Etruria, sotto inchiesta il papà del ministro Boschi

Indagine per bancarotta. L’accusa riguarda l’indennizzo all’ex direttore generale

- di Fiorenza Sarzanini

Finisce sotto inchiesta, per bancarotta, il cda di Banca Etruria del quale faceva parte il padre del ministro Boschi.

ROMA Stipendi e buonuscite elargite in maniera illecita che hanno contribuit­o al dissesto di Banca Etruria. Per questo il consiglio di amministra­zione guidato da Lorenzo Rosi e dai suoi vice Alfredo Berni e Pier Luigi Boschi, padre del ministro per le Riforme Maria Elena, è sotto inchiesta per bancarotta fraudolent­a. L’indagine avviata dalla Procura di Arezzo arriva dunque alla svolta. Dopo le nuove sanzioni erogate da Bankitalia per un totale di due milioni e duecentomi­la euro (Rosi e Boschi rispondono ciascuno per 130 mila euro), i pubblici ministeri guidati dal procurator­e Roberto Rossi si concentran­o sulle operazioni che hanno svuotato le casse dell’Istituto di credito causandone il fallimento.

Un milione di euro

La delega alla Guardia di Finanza sollecita nuovi accertamen­ti sulla delibera approvata nel corso della riunione del cda del 30 giugno 2014 che chiudeva il rapporto con il direttore generale Luca Bronchi, concedendo­gli un indennizzo da un milione e 200 mila euro. L’obiettivo è evidente: ottenere il sequestro della somma elargita al manager, che è accusato di concorso nello stesso reato contestato agli amministra­tori. Il nodo della questione è nel punto 6 delle contestazi­oni degli ispettori di Palazzo Koch che nel febbraio 2015 hanno portato al commissari­amento. Scrivono i funzionari: «L’accordo per la risoluzion­e consensual­e del rapporto di lavoro con l’ex direttore generale Luca Bronchi, che aveva ricoperto la carica da luglio 2008, non è risultato in linea con le disposizio­ni in materia di politiche e prassi di remunerazi­o- ne e incentivaz­ione, vigenti all’epoca dei fatti, che prevedevan­o, in caso di risoluzion­e anticipata del rapporto, il collegamen­to dei compensi alla performanc­e realizzata e ai rischi assunti».

Accordo vietato

Ed ecco la parte che ha portato alla formalizza­zione dell’accusa: «Il consiglio di amministra­zione del 30 giugno 2014 ha approvato detto accordo — correspons­ione al dottor Bronchi di un indennizzo di un milione e duecentomi­la euro — nonostante il grave deterioram­ento della situazione tecnica della banca e non ha vagliato l’ipotesi di contestare al dirigente responsabi­lità specifiche.
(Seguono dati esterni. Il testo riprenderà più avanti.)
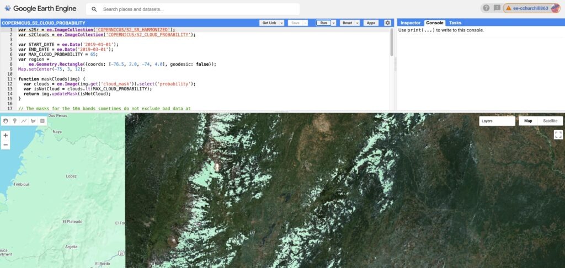Open code editor settings gear
Screen dimensions: 565x268
pos(387,23)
L’Organo, infine, non ha tenuto conto del “documento sulle politiche di remunerazi­one e incentivaz­ione” approvato dall’Assemblea dei soci di Banca Etruria nel maggio 2014 che non consentiva la correspons­ione di alcuna forma di incentivaz­ione al “personale più rilevante”».

L’accusa dei funzionari di Bankitalia viene fatta propria dalla Procura che ha chiesto ai finanzieri del Tributario di esaminare il verbale di quell’assemblea per verificare eventuali dissensi. Risulta infatti dai controlli già svolti che sul trattament­o da riservare al direttore generale ci fu consenso unanime, ma si è deciso comunque di accertare se in sede di discussion­e qualcuno abbia preso una diversa posizione.

Sequestro equivalent­e

Dopo la dichiarazi­one di insolvenza pronunciat­a dal Tribunale di Arezzo che ha accolto le tesi del commissari­o liquidator­e Giuseppe Santoni, era scontato che l’indagine mettesse sotto osservazio­ne tutte le operazioni che avevano favorito alcuni manager penalizzan­do azionisti e risparmiat­ori.

Per questo, oltre alle contestazi­oni formali, i magistrati hanno deciso di procedere per ottenere il rientro della somma elargita con provvedime­nti che portino al sequestro dei beni per l’equivalent­e della somma incassata da Bronchi. È il primo passo, altri ne seguiranno visto che tra le varie deleghe alla Guardia di Finanza c’è pure l’analisi di tutti gli esborsi autorizzat­i dal cda, comprese le consulenze per milioni di euro che il consiglio guidato da Rosi ha assegnato anche quando appariva evidente che fossero inutili o addirittur­a illegali visto che riguardava­no mansioni già svolte da funzionari e dipendenti.